Some years back, Ray Bradbury (who else) penned a short story about a future time wherein death has been so sanitized small children are regularly taken on excursions to the public crematoria. The protagonist, a man who doesn’t want to be dead, but is, tries to blow up the crematoria to shock people back into a realization that if death is sterilized, so has been their (our) living.
Some years ago I came across some doggerel which seems appropriate here.
“Life can be a burden,
Death can be a friend,
But everything is made right,
With Jesus in the end.”
Mick and Pat approached their late friend’s cottage to the sounds of music and merrymaking emitting from the open door and windows of Sean’s home their friend for it was Sean’s wake that they were going to pay their respects to Sean and his wife. The two friends entered the crowded room and was greeted by Cathleen, Sean’s wife and expected to see Sean laid out in the center of the room on at a table as was the custom.Cathleen explained that the large table was upstairs and that was where they had put him, so the two friends climbed the stairs with Cathleen and prayed for his soul, it would be grand if we had three chairs to sit and spend a bit of time with him Mick suggested to Cathleen, so she went to the head of the stairs and shouted down to the noisy crowded room downstairs, Send up three chairs for Sean and someone at the bottom of the stairs shouted out “send up three cheers for Sean”‘ and everyone shouted Hip,Hip Hurra, Hip, Hip, Hurra.Hip,Hip,Hurrra.

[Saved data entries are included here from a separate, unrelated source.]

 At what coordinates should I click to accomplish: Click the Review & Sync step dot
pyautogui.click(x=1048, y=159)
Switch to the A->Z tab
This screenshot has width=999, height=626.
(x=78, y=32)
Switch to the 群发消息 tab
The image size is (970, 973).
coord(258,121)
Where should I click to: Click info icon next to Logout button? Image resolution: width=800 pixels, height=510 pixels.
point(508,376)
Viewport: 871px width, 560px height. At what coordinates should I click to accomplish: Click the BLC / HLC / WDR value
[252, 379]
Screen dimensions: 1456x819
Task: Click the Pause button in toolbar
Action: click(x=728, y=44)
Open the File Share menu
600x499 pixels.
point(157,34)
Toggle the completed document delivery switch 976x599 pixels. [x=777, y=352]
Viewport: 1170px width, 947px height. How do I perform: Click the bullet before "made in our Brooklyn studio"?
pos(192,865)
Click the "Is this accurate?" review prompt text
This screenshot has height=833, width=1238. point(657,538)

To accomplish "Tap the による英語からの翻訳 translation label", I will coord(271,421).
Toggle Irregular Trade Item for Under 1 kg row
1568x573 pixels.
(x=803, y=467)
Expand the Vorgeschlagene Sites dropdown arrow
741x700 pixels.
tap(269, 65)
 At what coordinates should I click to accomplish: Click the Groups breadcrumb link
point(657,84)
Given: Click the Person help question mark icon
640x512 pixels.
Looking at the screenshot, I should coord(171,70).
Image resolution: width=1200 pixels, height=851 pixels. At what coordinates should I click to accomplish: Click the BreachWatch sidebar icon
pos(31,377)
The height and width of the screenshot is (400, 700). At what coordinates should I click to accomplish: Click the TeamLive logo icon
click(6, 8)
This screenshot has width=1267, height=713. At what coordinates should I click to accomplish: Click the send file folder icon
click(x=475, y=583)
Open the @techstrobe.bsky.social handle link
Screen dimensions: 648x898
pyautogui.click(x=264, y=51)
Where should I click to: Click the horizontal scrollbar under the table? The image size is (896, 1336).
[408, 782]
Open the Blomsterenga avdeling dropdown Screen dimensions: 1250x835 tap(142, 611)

I had to smile. My husband died a year and half ago. Age 90. I purchased one of the Trappists caskets. No problems . It arrived on time and it was BEAUTIFUL. Everyone admired it & I have already ordered one for myself. I’m thinking of birthday/Christmas gifts for the 5 children. What better gift at a time of sorrow, than I was thinking of you.
JB
Shortly after Mom’s death in 2004, I was making a specific dish that called for raisins.
I placed my left arm on the freezer door of the side-by-side ‘spare’ refrigerator, and opened the fridge door. Glancing up and down, I spoke out loud, “Raisins. Raisins. Come on, I know you’re in here someplace! Come out, come out wherever you are!!!”
Then it dawned on me, Mom always put them in her meatballs, and she was probably the last one to use them. So I blurted out, “Okay, Mom! What’d you do with the raisins?”
A half-full bottle of Dr. Pepper toppled off the middle shelf, hitting me in the knee, and the bag of raisins fell on top of it.
I told her, “Thank you! But you know, you didn’t have to throw them at me!”
Needless to say, I haven’t cried for her yet.